◆ PROMPT ◆
Copy nothing but the lines from the line with "This screenshot has" to the end of the records, retyped exactly. Pictures stay out.
··· MATERIAL PROVIDED ···
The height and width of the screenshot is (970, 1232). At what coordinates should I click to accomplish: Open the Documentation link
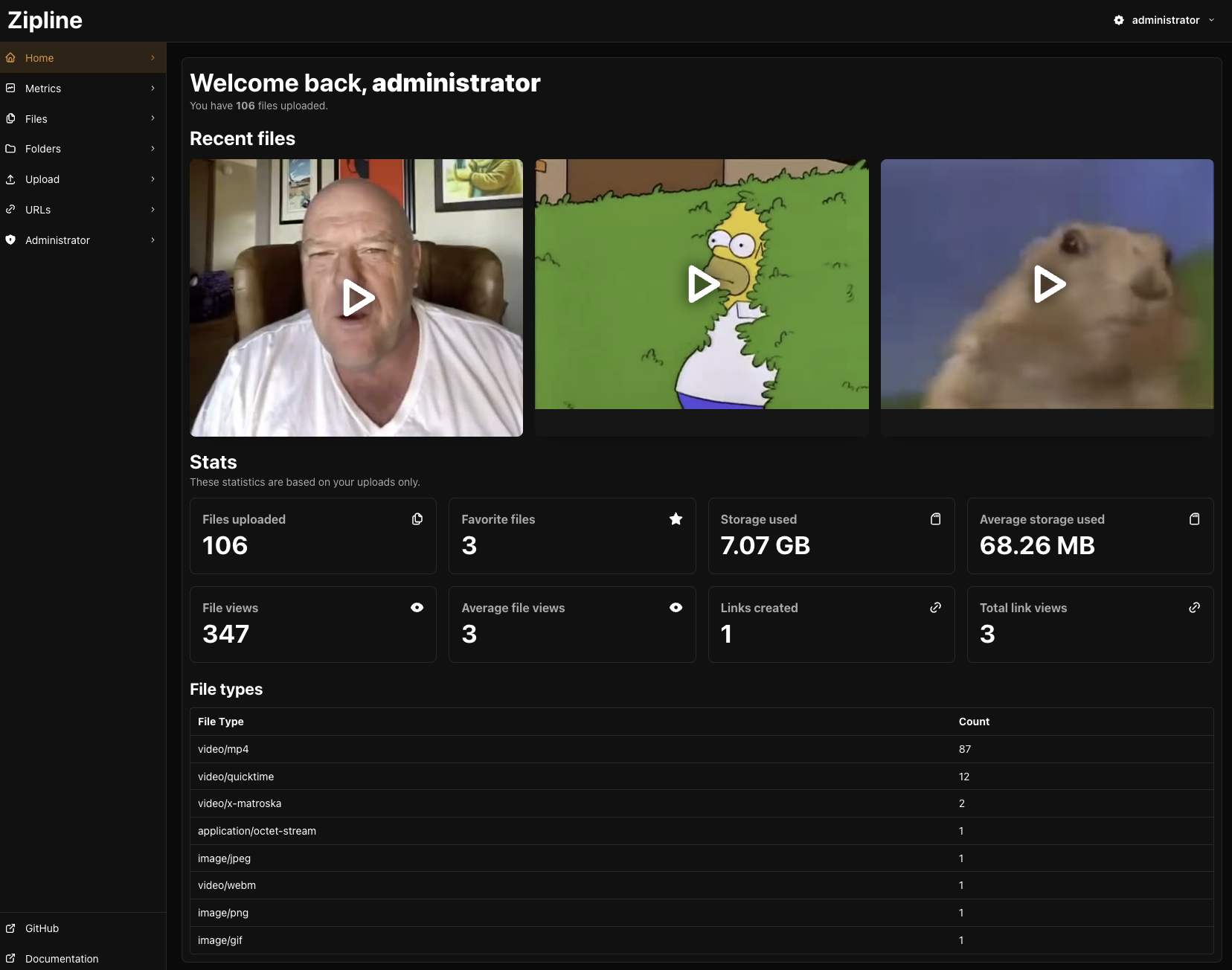point(62,959)
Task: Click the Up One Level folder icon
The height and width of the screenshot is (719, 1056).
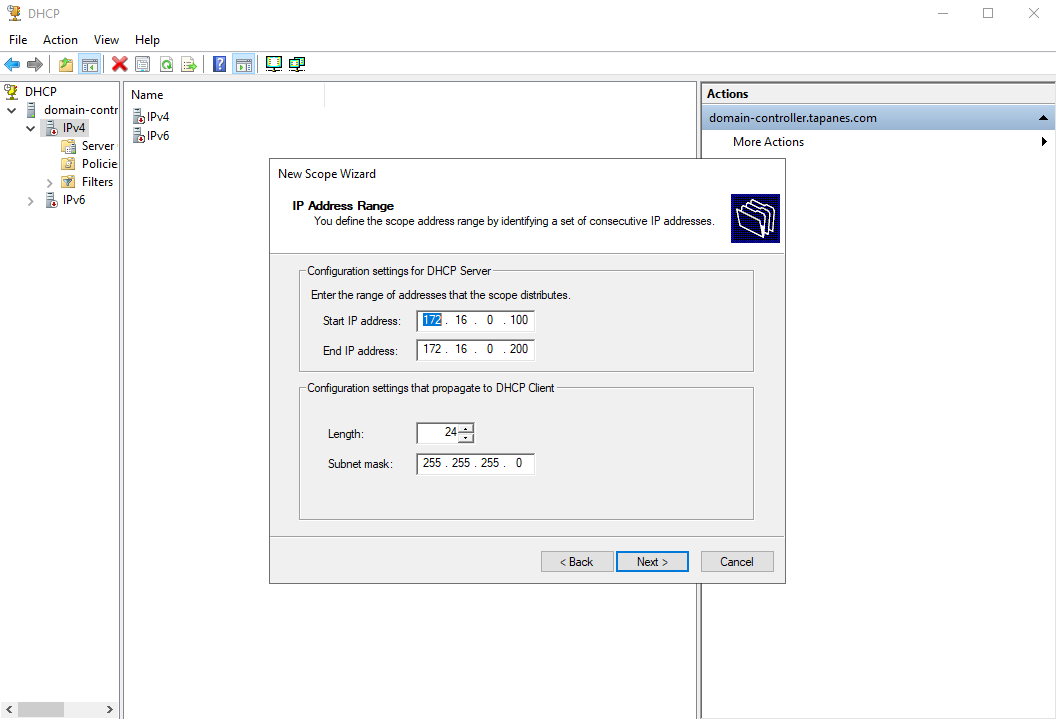Action: tap(66, 64)
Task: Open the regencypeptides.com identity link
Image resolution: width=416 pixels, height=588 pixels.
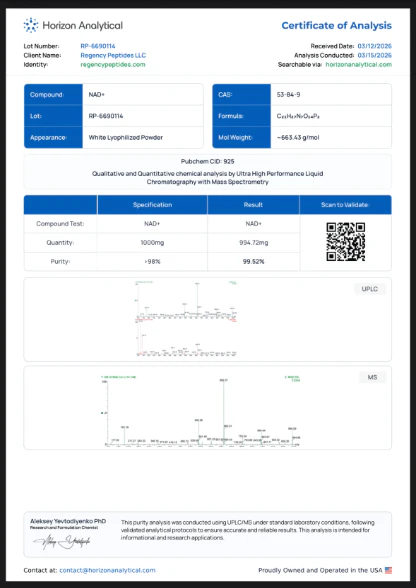Action: coord(113,64)
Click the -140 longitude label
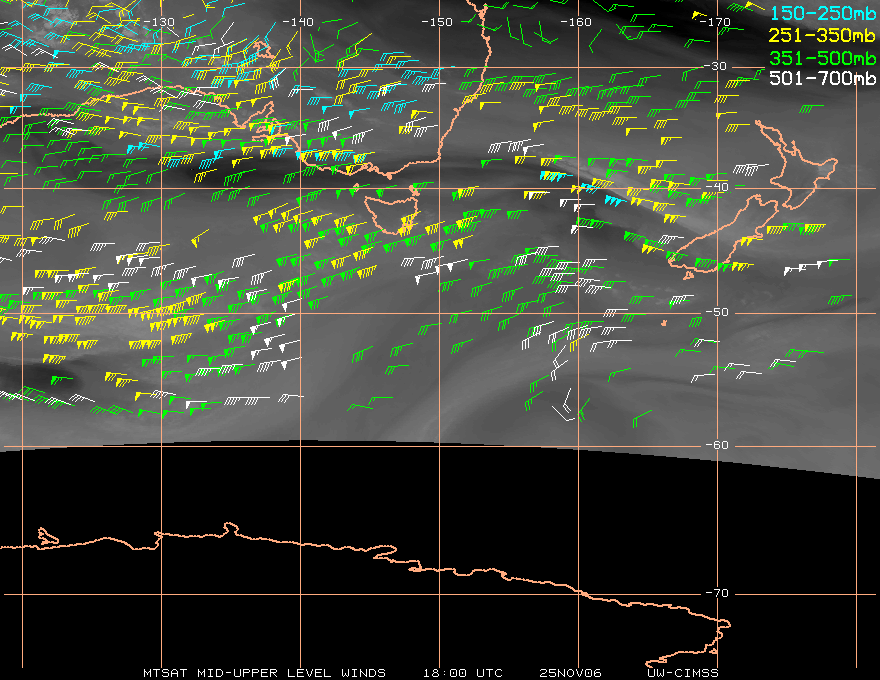The height and width of the screenshot is (680, 880). 298,22
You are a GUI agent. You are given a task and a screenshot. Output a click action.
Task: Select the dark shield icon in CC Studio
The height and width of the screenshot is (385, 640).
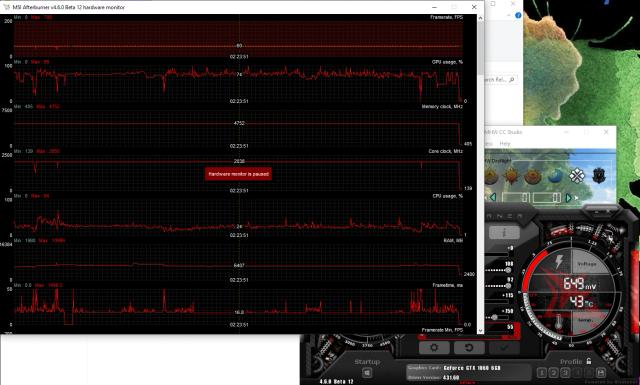[x=599, y=176]
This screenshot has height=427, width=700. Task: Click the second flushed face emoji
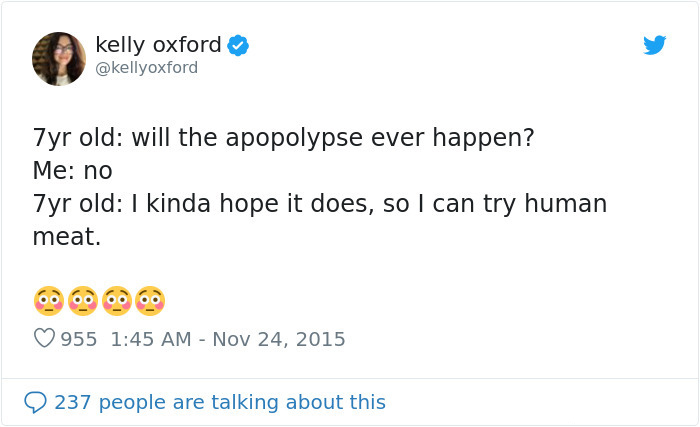pyautogui.click(x=83, y=300)
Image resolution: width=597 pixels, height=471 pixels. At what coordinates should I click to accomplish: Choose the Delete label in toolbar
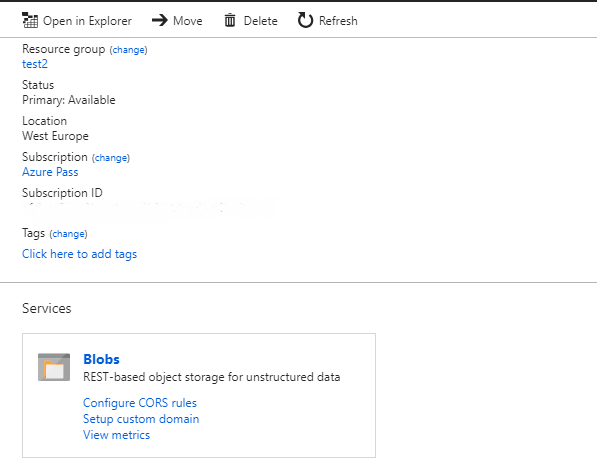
···
◆ OUTPUT FOR THIS EXERCISE ◆
This screenshot has height=427, width=700. Task: Click the second flushed face emoji
pyautogui.click(x=83, y=300)
Image resolution: width=597 pixels, height=471 pixels. At what coordinates should I click to accomplish: Choose the Delete label in toolbar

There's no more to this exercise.